Металлические конструкции кровли нового терминала аэропорта Пулково

Roof structure is the main architectural concept of the new passenger terminal at Pulkovo Airport. Design was developed by London architectural bureau Grimshaw & Partners Ltd. To emphasize the St. Petersburg style, architects used elements for which the city is well known, namely bridges, rivers and islands. The roof design is a metaphor, becoming gold by sunlight — causes in memories gilded domes of the city churches and its famous “white” nights [1].

Main assignment for the designers was to analyse and introduce the best type of terminal hall structural scheme and calculate it. English engineers used both European Codes and Russian National Codes to work out and calculate terminal structure [2]. However to adopt construction project drawings and specifications for authority’s examination it was decided to make second calculation. Russian engineers made it few months later and got different structural design.

In this report I will try to research why results were not agreed with each other and what factors had action upon this.

Terminal hall structure

The roof structure is of steel construction and covers the main terminal building and the areas directly in front of the east and west facades. The roof is approximately 270 m by 162 m on plan, equating to an area of 43740 m².

The roof structure is arranged on an 18 m x 45 m orthogonal roof column grid. The principal structural elements are steel planar trusses spanning 48 m diagonally between the roof columns. In addition to these, planar trusses also span 45 m longitudinally between the columns. Orthogonal rafters span over the trusses and cantilever to pick up the edges of the roof lights or form the roof perimeter. This ‘star’ arrangement of trusses creates space for longitudinal roof lights whilst creating a stiff structure, which acts as a grillage to resist vertical loads and a diaphragm to distribute lateral loads between the stability elements [3, 4].

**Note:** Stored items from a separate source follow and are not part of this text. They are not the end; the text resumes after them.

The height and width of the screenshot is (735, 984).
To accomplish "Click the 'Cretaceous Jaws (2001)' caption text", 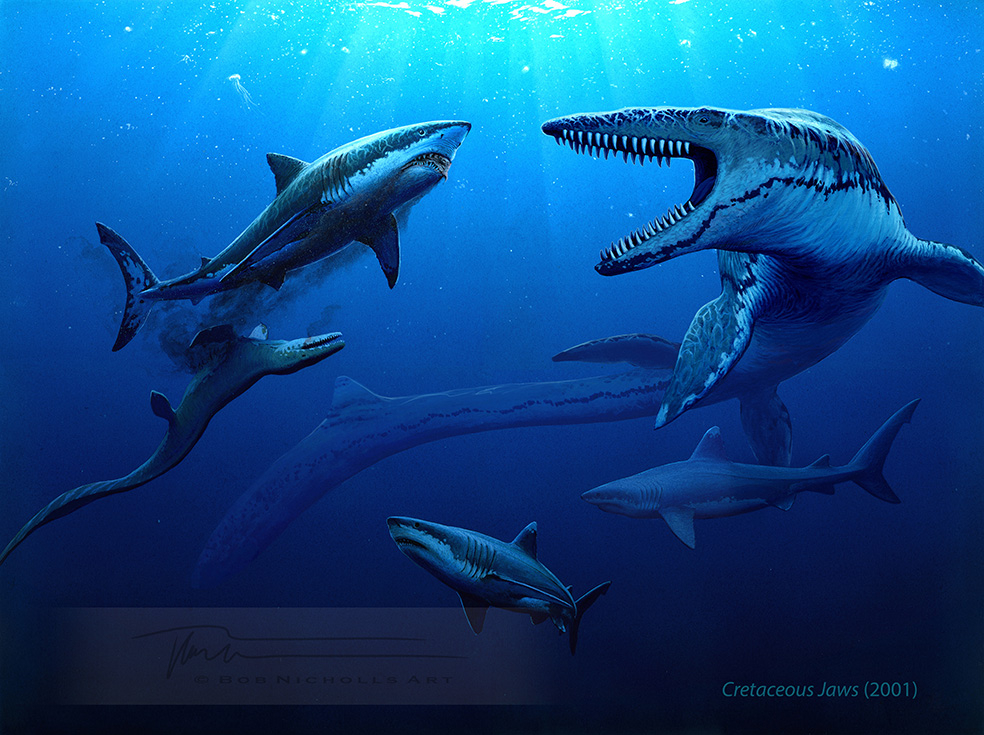I will point(819,689).
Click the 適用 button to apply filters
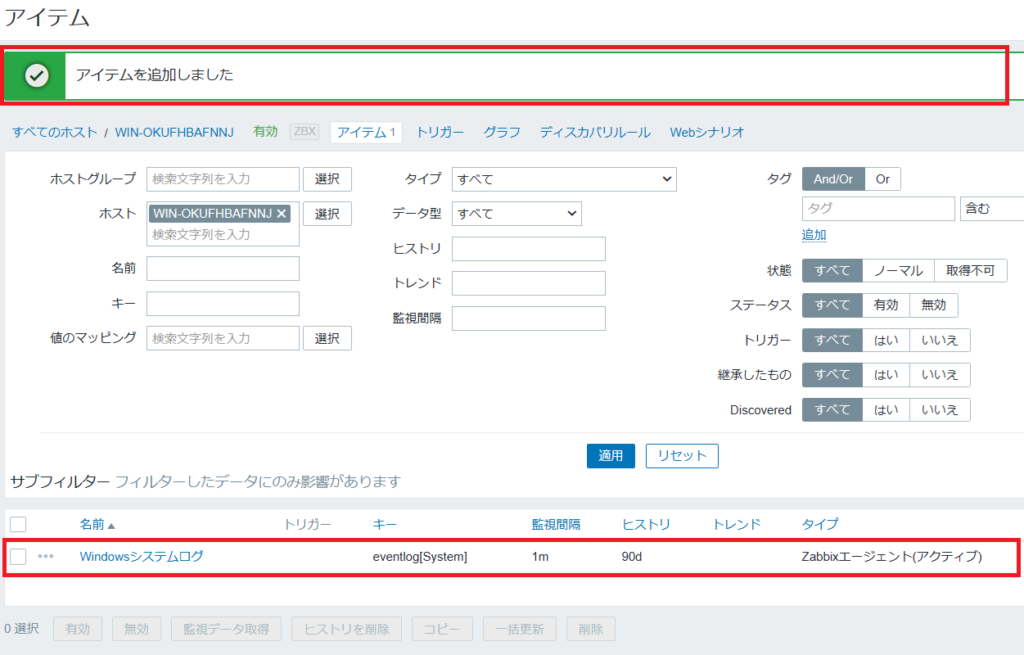Image resolution: width=1024 pixels, height=655 pixels. click(610, 455)
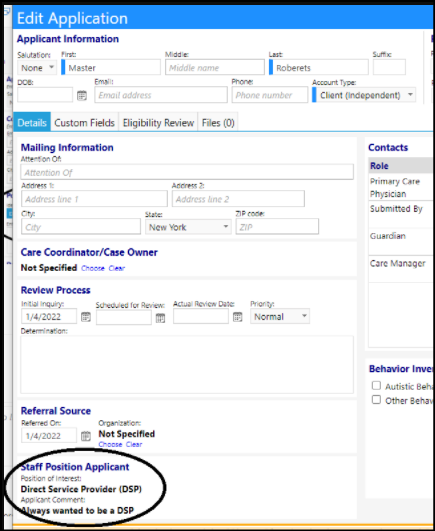Screen dimensions: 435x531
Task: Click into the Email address field
Action: click(161, 95)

Octagonal reinforced concrete columns provide vertical support. Around the terminal perimeter and across the baggage reclaim void these are very large stability ‘mega columns’ which taper from their base at ground level to their head beneath the roof soffit. The remaining ‘internal columns’ rise from Level 3 to the roof soffit and resist vertical loads only so they are correspondingly smaller, but still tapered.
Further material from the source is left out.